报告题目:Bootstrap Tests for High-Dimensional White-Noise
报 告 人:孔婀芳教授(电子科技大学)
报告时间:2022年6月9日 9:00-11:00
报告地点:腾讯会议(859587458,密码:0609)
报告摘要:
The testing of white-noise (WN) is an essential step in time series analysis. In a high dimensional set-up, most existing methods either are computationally infeasible, or suffer from highly distorted Type-I errors, or both. We propose an easy-to-implement bootstrap method for high-dimensional WN test and prove its consistency for a variety of test statistics.
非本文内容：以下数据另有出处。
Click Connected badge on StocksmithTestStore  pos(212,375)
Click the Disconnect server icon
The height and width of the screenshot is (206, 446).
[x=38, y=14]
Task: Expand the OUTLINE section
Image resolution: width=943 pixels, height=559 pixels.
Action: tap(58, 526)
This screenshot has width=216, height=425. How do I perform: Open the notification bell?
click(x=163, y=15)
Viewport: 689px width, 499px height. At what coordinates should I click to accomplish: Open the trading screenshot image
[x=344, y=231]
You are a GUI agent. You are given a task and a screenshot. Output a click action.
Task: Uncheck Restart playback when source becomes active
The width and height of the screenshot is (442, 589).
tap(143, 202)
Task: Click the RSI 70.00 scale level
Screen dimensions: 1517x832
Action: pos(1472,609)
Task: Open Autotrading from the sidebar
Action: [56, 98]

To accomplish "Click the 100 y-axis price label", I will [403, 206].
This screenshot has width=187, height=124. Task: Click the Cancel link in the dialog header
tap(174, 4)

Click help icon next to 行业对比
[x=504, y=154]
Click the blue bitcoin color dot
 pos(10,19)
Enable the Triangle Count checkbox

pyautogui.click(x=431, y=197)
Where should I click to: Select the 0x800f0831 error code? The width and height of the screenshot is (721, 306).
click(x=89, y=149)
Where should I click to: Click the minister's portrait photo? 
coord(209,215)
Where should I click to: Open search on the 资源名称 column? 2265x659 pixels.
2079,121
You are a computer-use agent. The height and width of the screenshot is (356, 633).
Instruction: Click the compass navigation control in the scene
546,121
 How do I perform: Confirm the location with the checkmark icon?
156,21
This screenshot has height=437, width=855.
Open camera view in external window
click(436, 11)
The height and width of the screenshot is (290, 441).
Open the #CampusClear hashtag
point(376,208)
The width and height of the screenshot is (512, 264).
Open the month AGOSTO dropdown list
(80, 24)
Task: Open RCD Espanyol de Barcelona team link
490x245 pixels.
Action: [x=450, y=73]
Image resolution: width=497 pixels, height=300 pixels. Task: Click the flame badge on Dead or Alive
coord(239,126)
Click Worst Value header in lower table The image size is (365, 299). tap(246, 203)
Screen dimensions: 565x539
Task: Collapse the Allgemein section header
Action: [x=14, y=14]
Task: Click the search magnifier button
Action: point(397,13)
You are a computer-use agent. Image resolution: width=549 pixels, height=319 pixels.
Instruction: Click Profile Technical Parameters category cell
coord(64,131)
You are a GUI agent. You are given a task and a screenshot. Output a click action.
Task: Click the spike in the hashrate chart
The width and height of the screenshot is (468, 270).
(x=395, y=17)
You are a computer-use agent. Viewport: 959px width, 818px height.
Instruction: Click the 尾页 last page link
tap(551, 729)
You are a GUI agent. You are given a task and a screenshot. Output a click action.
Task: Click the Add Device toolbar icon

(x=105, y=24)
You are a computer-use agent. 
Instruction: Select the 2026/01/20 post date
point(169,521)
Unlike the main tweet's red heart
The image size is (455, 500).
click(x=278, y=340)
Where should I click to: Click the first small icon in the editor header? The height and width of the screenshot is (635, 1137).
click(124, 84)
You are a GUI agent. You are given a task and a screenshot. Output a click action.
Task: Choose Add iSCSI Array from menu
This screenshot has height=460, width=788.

Its power properties as well as extensions to WN tests based on fitted residuals are also considered. Simulation results show that compared to the existing methods, the new approach possesses much better power, while maintaining a proper control over the Type-I error. They also provide proofs that even in cases where our method is expected to suffer from lack of theoretical justification, it continues to outperform its competitors. The proposed method is applied to the analysis of the daily stock returns of the top 50 companies by market capitalization listed on the NYSE, and we find strong evidence that the common market factor is the main cause of cross-correlation between stocks.
报告人简介:
孔婀芳,电子科技大学数学科学学院教授、博士生导师。2006年获得新加坡国立大学统计专业博士毕业。曾任教于英国肯特大学。主要研究方向是半参数和非参数统计和渐近理论,计量经济模型和高维统计学习及推断等。研究成果曾发表于Annals of Statistics、JASA、Biometrika、Statistica Sinica、JBES、Econometric Theory等统计和计量经济顶级刊物。